CISA Bootcamp (Certified Information Systems Auditor)

This 5-day course prepares for the CISA® Certified Information Systems Auditor exam, covering the entire Common Body of Knowledge (CBK) as defined by the ISACA® (Information Systems Audit and Control Association).

Overview:
This training provides a comprehensive review of information security auditing concepts and industry best practices, covering the entire CISA CBK, aligned with the 28th Edition of the CBK, updated for 2024 Job Practice.

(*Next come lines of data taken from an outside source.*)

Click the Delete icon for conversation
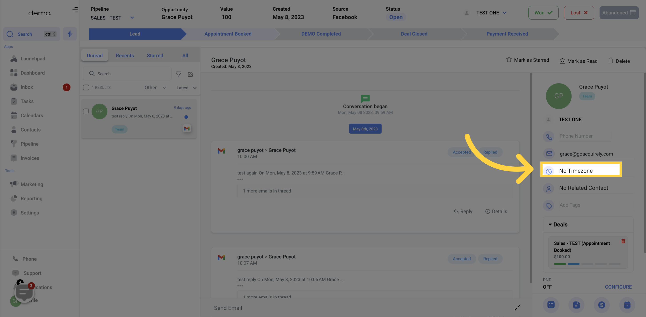click(611, 60)
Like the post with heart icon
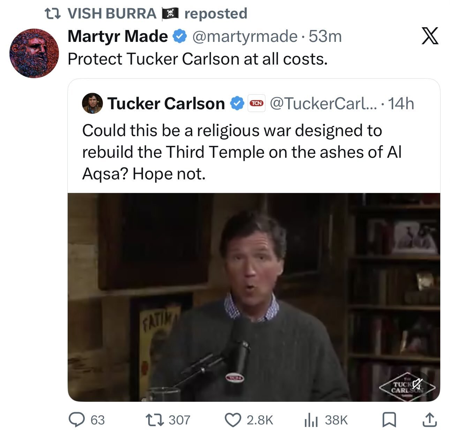 (232, 419)
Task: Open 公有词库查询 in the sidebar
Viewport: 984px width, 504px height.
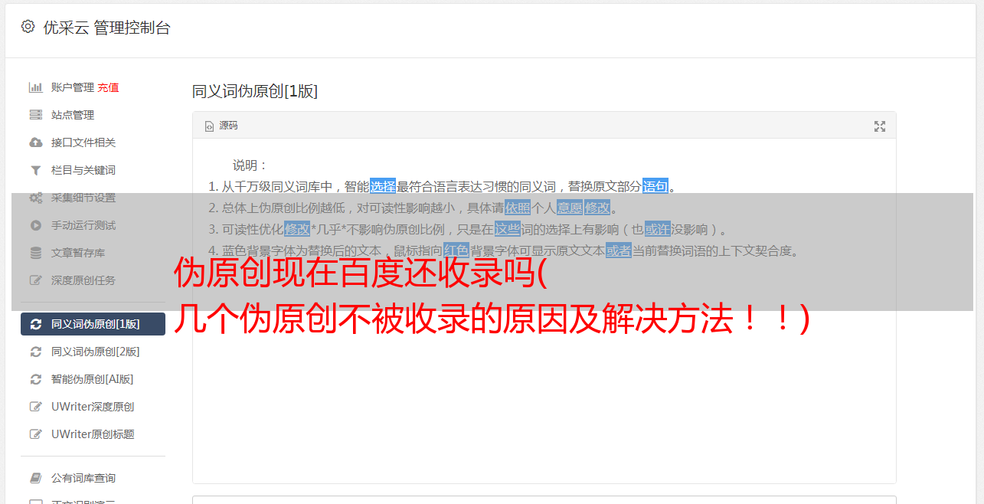Action: pos(93,478)
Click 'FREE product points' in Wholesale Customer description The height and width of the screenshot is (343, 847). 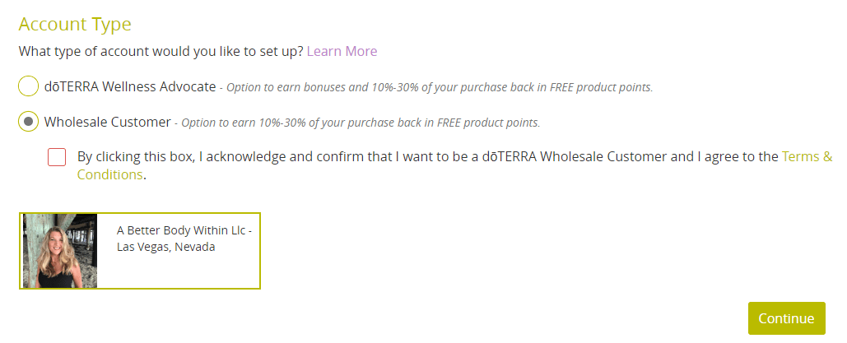pyautogui.click(x=488, y=123)
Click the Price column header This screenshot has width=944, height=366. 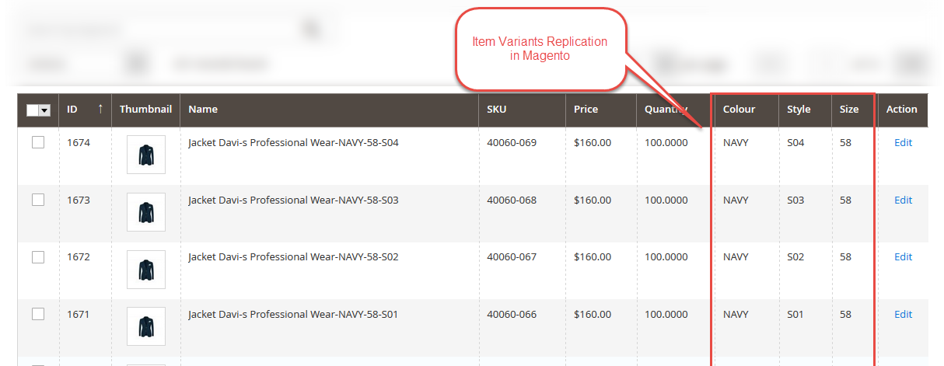(586, 110)
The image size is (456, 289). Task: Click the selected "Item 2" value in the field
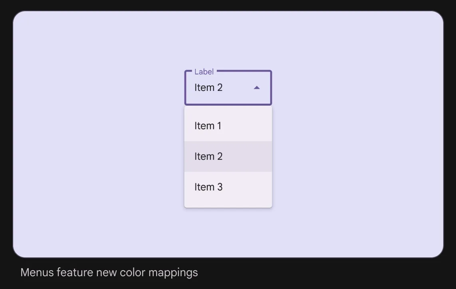pyautogui.click(x=208, y=88)
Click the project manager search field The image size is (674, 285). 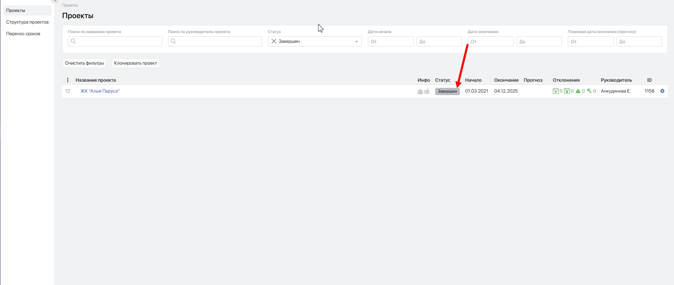215,41
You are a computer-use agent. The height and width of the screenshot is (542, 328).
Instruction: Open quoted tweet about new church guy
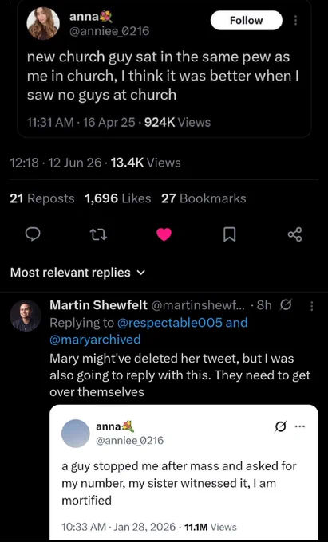pos(164,68)
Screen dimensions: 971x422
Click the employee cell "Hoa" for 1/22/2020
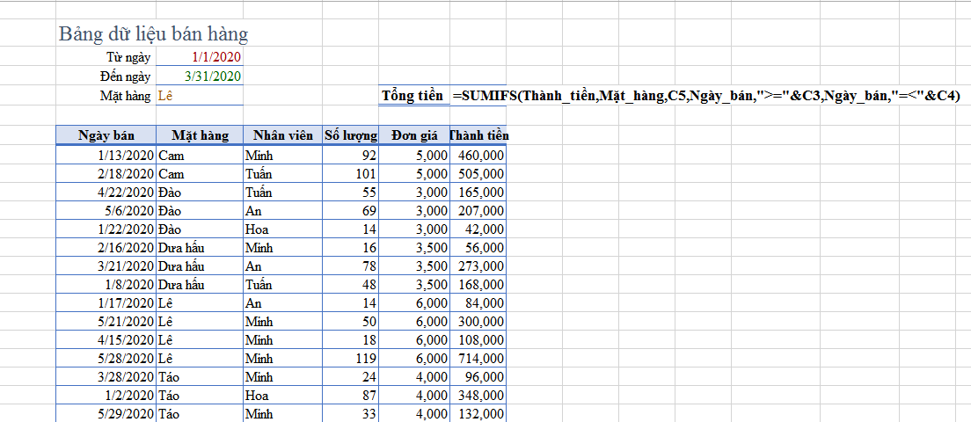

The CISA certification is recognized worldwide.

Outline:
Information Systems Auditing Process
Planning: IS Audit Standards and Types, Functions, Ethics, Risk-based Approach, Types of Controls and Considerations
Execution: Project Management, Testing and Sampling, Evidence Collection, Data Analytics, Reporting, QA, Process Improvement
Governance and Management of IT
IT Governance: Laws, Regulations and Industry Standards, Organisational Structures, IT Governance, Strategy, Policies, Procedures, Enterprise Architecture and Risk Management, Data Privacy, Governance and Classification
IT Management: IT Resource and Vendor Management, Performance Monitoring and Reporting, Quality Assurance
Information Systems Acquisition, Development and Implementation
Information Systems Acquisition and Development: Project Governance and Management, Business Case, Feasibility Analysis, System Development Methodologies, Control Identification and Design
Information System Implementation: System Readiness and Implementation Testing, Configuration and Release Management, System Migration, Infrastructure Deployment and Data Conversion, Post-Implementation Review
Information Systems Operation and Business Resilience
Information Systems Operations: Asset, Capacity, Incident, Problem, Change, Configuration, Log and Patch Management, Job Scheduling, End-User Computing and Shadow IT, Databases etc.
Business Resilience: BIA, Backup, Storage, Restoration and Recovery, Business Continuity and Disaster Recovery Plan
Protection of Information Assets
Information Asset Security and Control: Physical Controls, IAM, DLP, Network, Endpoint, Mobile, Wireless, Virtualization, Cloud and IoT Security, Encryption, PKI
Security Event Management: Security Awareness, Attacks, Testing, Monitoring, Incident Response, Evidence Collection and Forensics

Objectives:
Completion of this course will enable students to:
Know the 5 major areas covered by the CISA® certification
Understand the concepts of IT audit and IT governance
Preparing for the CISA Certification Exam, e.g. by using multiple choices questions from previous CISA sessions (or comparable exams).

Audience:
This course is aimed at students with (future) roles like:

Information system directors, CISOs
Auditors moving into the information security domain
Staff responsible for business continuity
People for which the control of information security is fundamental in achieving their goals

Prerequisites:
Basic knowledge of Information Systems is recommended.

Minimum of two students are required to run this course.

Examination and Certification:
This course has been designed and is delivered by Nitroxis and their trainers.

Note: this course does not include the CISA exam. This has to be taken at the dedicated test facilities as defined by ISACA. ISACA‘s certification requirements apply.